TASK TO COMPLETE:
Omit the images, then output each of the records below exactly.

DATA TO USE:

______________________________

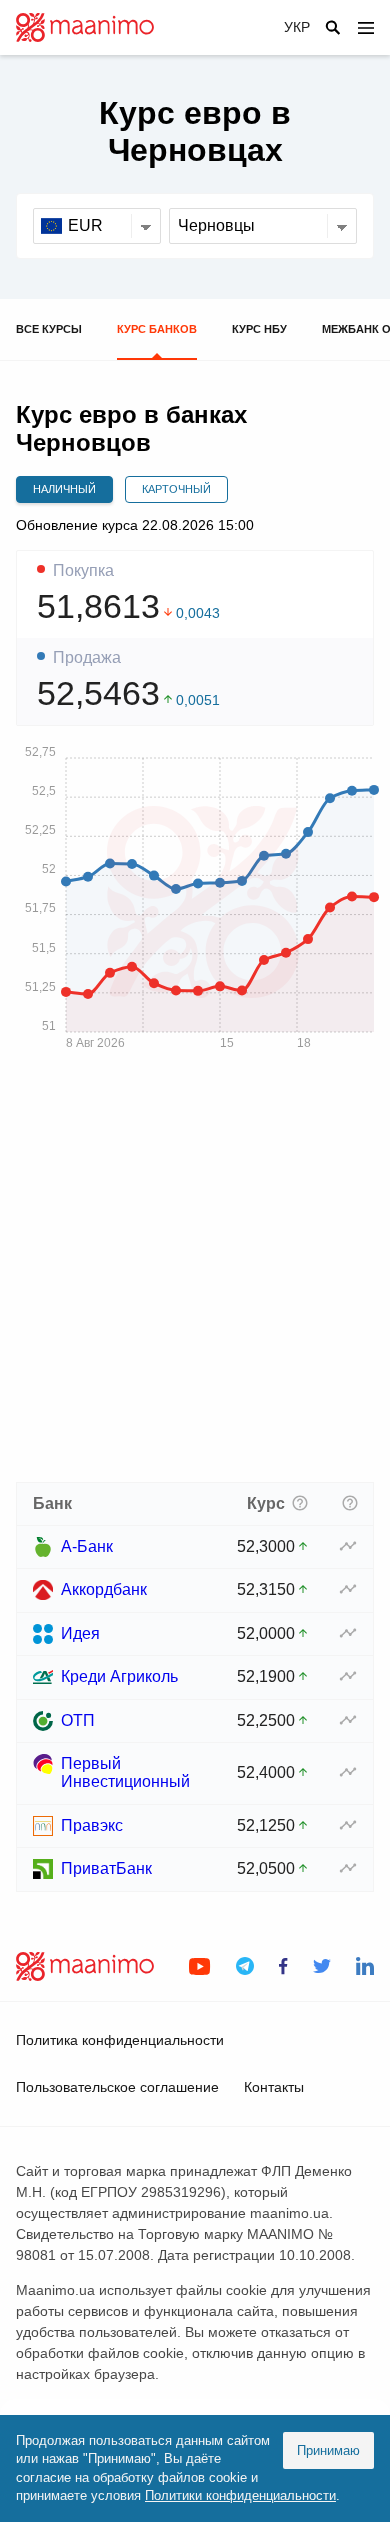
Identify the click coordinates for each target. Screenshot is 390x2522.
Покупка (83, 571)
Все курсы (49, 329)
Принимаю (328, 2450)
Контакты (274, 2087)
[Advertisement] (195, 1273)
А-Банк (87, 1546)
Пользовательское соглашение (117, 2087)
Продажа (87, 658)
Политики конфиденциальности (240, 2495)
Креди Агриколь (119, 1676)
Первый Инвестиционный (125, 1772)
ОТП (78, 1720)
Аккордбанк (104, 1589)
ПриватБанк (106, 1868)
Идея (80, 1633)
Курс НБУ (259, 329)
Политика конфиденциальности (120, 2040)
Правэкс (92, 1825)
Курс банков (157, 329)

______________________________

ANSWER:
Identify the click coordinates for each target. Screenshot is 390x2522.
Покупка (83, 571)
Все курсы (49, 329)
Принимаю (328, 2450)
Контакты (274, 2087)
[Advertisement] (195, 1273)
А-Банк (87, 1546)
Пользовательское соглашение (117, 2087)
Продажа (87, 658)
Политики конфиденциальности (240, 2495)
Креди Агриколь (119, 1676)
Первый Инвестиционный (125, 1772)
ОТП (78, 1720)
Аккордбанк (104, 1589)
ПриватБанк (106, 1868)
Идея (80, 1633)
Курс НБУ (259, 329)
Политика конфиденциальности (120, 2040)
Правэкс (92, 1825)
Курс банков (157, 329)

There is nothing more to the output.